Braucht es das große Vertrauen der Menschen, dass die App erstens wirkt und zweitens niemand mit den erfassten Daten Schindluder treibt. Diese Vertrauensarbeit ist entscheidend. Dass die Programmierer jeden Schritt der Entwicklung und auch den Programmcode öffentlich gemacht haben, war gut und wichtig. „Die Gewinnung des öffentlichen Vertrauens“ ist passenderweise auch der Titel eines der ersten, grundlegenden Lehrbücher der Markenentwicklung. Da schließt sich der Kreis: Wenn die Menschen der App vertrauen, werden sie sie nutzen.

In klassischen Produktkampagnen preist meist irgendein begeisterter Mensch als Werbeträger das Produkt dem TV- oder Radiopublikum an. Würde das helfen, die Corona-App zu verbreiten?
Also ganz sicher braucht es keine fröhliche Rama-Familie, die sich am Frühstückstisch gut gelaunt über die Vorteile der App austauscht. So ein Heile-Welt-Bild passt nicht zur Coronapandemie, und es passt ja auch nicht zur App. Es geht darum, Vertrauenswürdigkeit auch über Seriosität zu vermitteln und über glaubwürdige Partner.

Wer wäre das aus Ihrer Sicht?
Personen und Institutionen beispielsweise, die ihrerseits für Seriosität und Verlässlichkeit stehen, karitative Vereinigungen wie die Kirchen oder das Rote Kreuz, das ja etwa in Österreich Herausgeber der Stopp-Corona-App ist. Daneben Marken, die in ihren Communities große Glaubwürdigkeit und Anhängerschaft genießen, beispielsweise Gewerkschaften aber auch Sportverbände oder einzelne Vereine wie beispielsweise der FC Bayern oder der BVB mit ihren riesigen Fangruppen.

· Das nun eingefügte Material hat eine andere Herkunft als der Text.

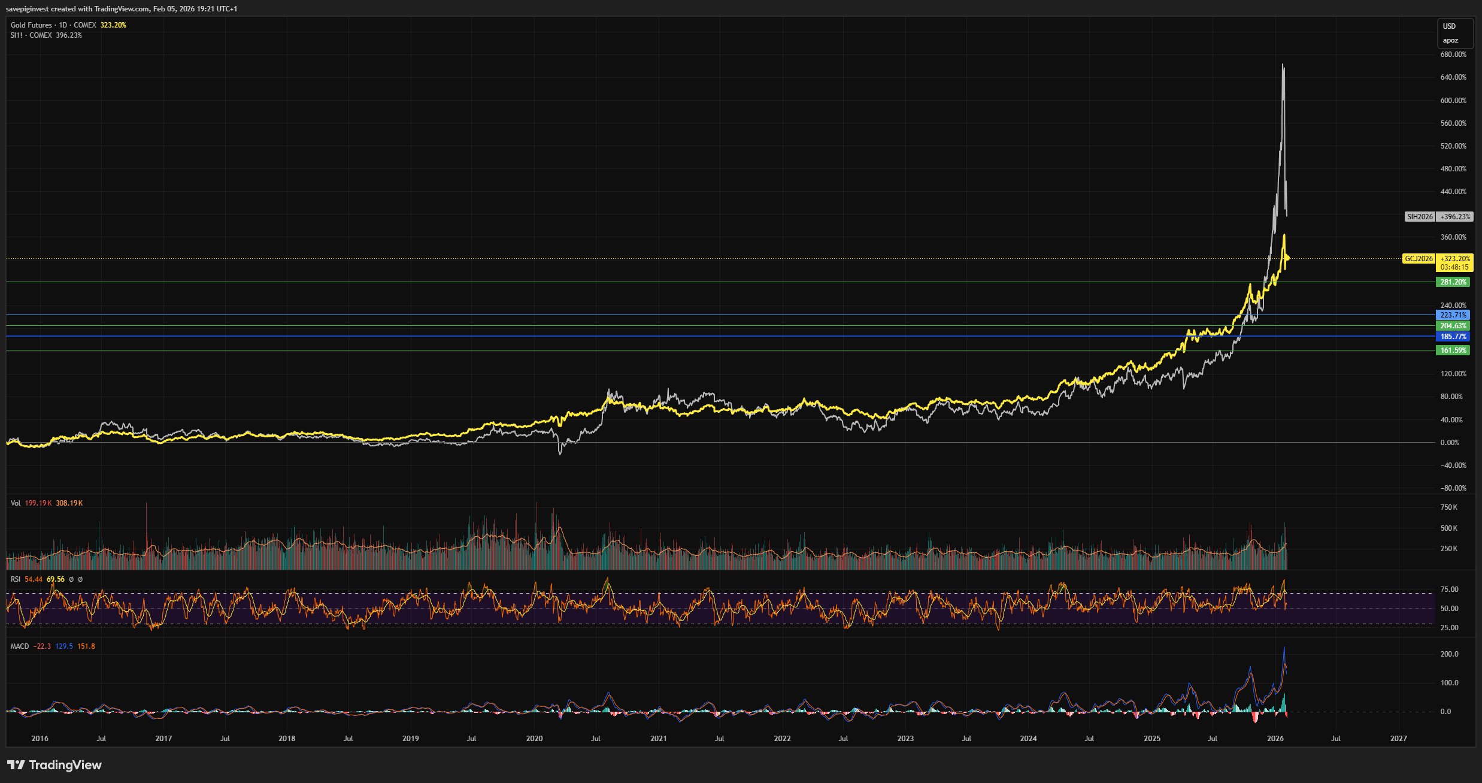Click the TradingView logo at bottom left

(x=54, y=765)
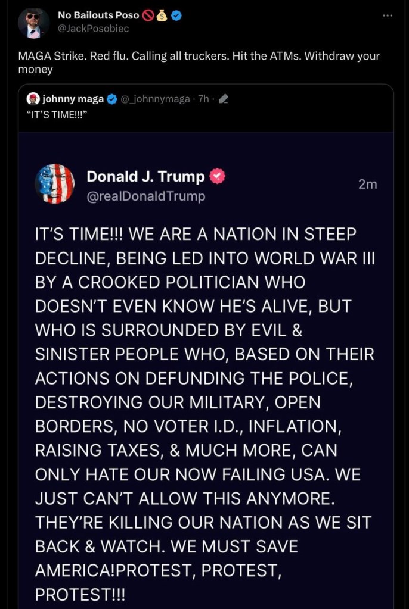The image size is (409, 609).
Task: Click the 7h timestamp on quoted post
Action: point(204,99)
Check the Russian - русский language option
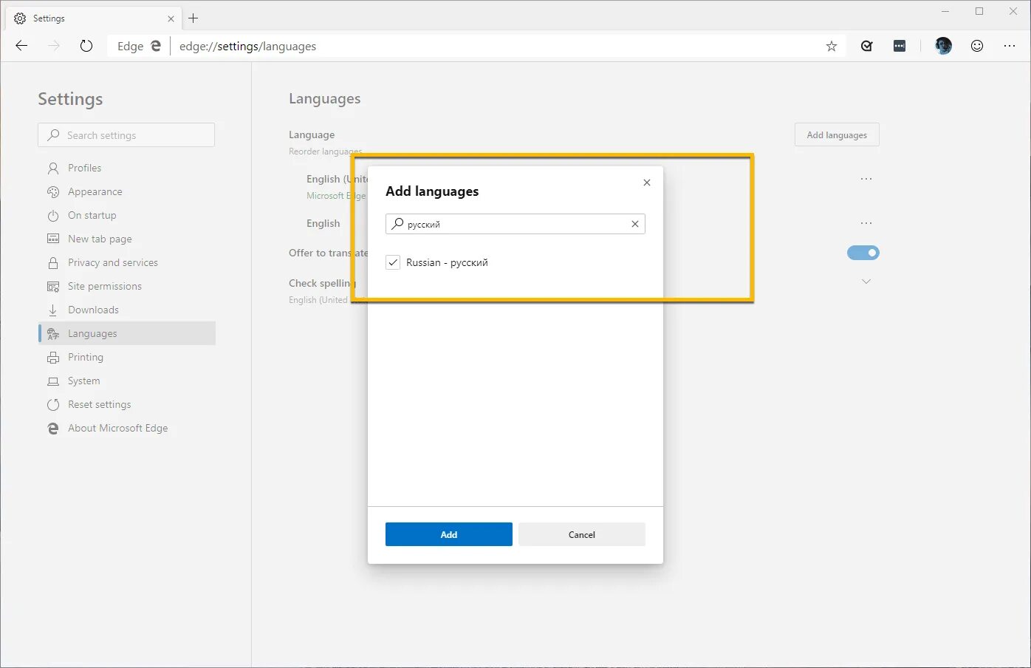 (x=392, y=262)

Der Deutsche Fußball-Bund hat seine Unterstützung für den App-Start schon angekündigt.
Genau solche gesellschaftsrelevanten Partner meine ich. Von denen braucht es viele, damit die Menschen das Thema nach dem Start der App überall wahrnehmen. So entsteht das Gefühl, „da geht etwas ab, da muss und will ich auch dabei sein“. Bei den Apps der sozialen Netze nennt man das den Netzwerk-Effekt – dass sie immer wichtiger und attraktiver werden, je mehr Menschen sie nutzen.

Glauben Sie, dass das klappt?
Ich denke, dass es ein anspruchsvolles Ziel ist. Aber eines, dass zu wichtig ist, um es nicht zu versuchen. Es wäre jedenfalls eine Schande, wenn wir die Chance vertun, die uns die App bietet.